Еще хуже стало, когда Алекс поручил Роджеру свести ее с молодежью. Ее сверстницы чуть ли не отворачивались от нее. За спиной она слышала шепоток, что эта темнокожая туземка вообще незаконнорожденная. Молодые люди, правда, охотно приглашали ее потанцевать, но в глазах у них явно читалась одна мысль: как бы побыстрее остаться с ней наедине и узнать, как эти островитянки занимаются любовью, — предполагалось, что ничем другим они вообще не занимаются.
Констанс была так зла, что все премудрости, которые она постигла на уроках танцев, вылетели у нее из головы. Унижение было полным. Это было, как там, на Лахайне, когда ее дразнили придурковатой Лили. Они боялась, что она сорвется.
Констанс получила несколько минут передышки, когда смогла как-то убедить своего кавалера прервать исследования в вырезе ее платья и принести ей лимонад. Прижавшись к стоявшей в горшке пальме, она безуспешно высматривала Алекса или Роджера с намерением объявить им, что она плохо себя чувствует и должна уйти, но тут перед ней возникла пышнотелая, средних лет дама, за которой с обреченным видом тащился ее партнёр. Дама остановилась перед Констанс.
— Какая неожиданность! — ахнула Элспет Филпот, сперва прижав руку к своему объемистому бюсту, и потом протянув ее Констанс. — Как приятно встретиться снова с вами, мисс Латэм! Эти ассамблеи — неплохая штука, а?

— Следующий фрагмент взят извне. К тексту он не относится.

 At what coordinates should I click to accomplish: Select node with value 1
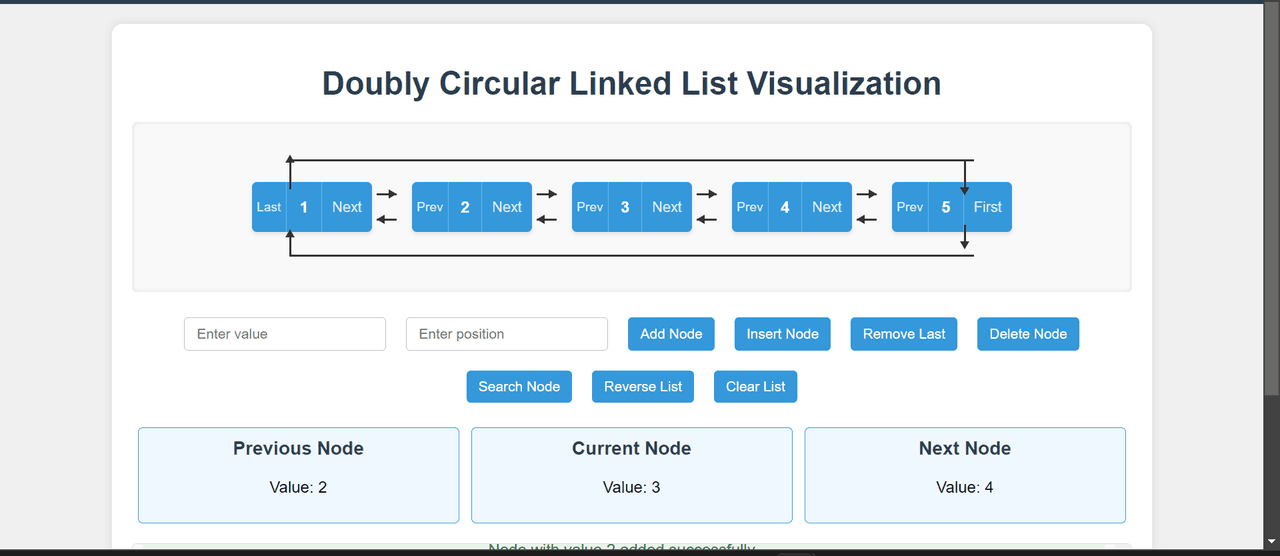click(x=304, y=207)
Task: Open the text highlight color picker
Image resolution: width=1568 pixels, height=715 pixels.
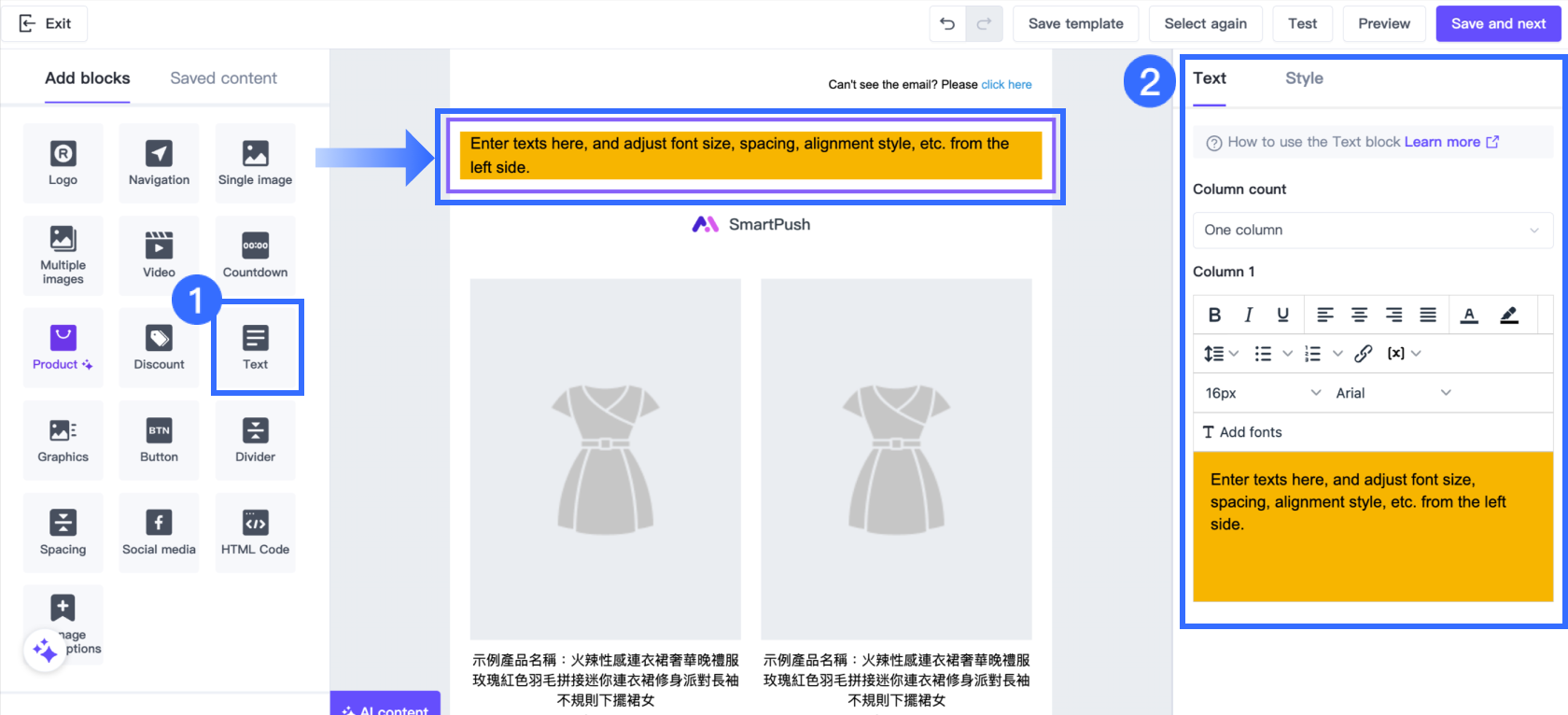Action: pos(1508,315)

— Здравствуйте, мисс Филпот! — радостно откликнулась Констанс. Теплая улыбка этой толстушки была таким приятным контрастом всему этому надменному жеманству.
— Я хочу тебе представить мистера Тинкермана, дорогая, он врач, — поправляя съехавший ей на ухо шиньон, проговорила Элспет. Джентльмен, тоже довольно округлых форм, церемонно приложился к ручке Констанс. Элспет между тем продолжала щебетать:
— У меня чудесная новость, дорогая! Следующий вторник на заседании моего литературного клуба выступит мистер Готорн! Обещай мне, что придешь?
— С удовольствием, мисс Филпот!
— Ой, зови меня просто Элспет. Возможно, и сам мистер Гаррисон, Уильям Ллойд Гаррисон, придет. Он — редактор «Либерейтора», который против рабства негров. Будет интересная дискуссия, правда, Тодд?
— Несомненно, Элспет, — ответил тот, запыхавшийся и покрасневший от физических усилий, которые потребовались от него, пока он танцевал, пробирался за Элспет через толпу танцующих, а затем склонялся к руке Констанс.
— Как с твоей живописью? Начала опять заниматься? — спросила Элспет.
— Да, спасибо! — Лицо Констанс просветлело.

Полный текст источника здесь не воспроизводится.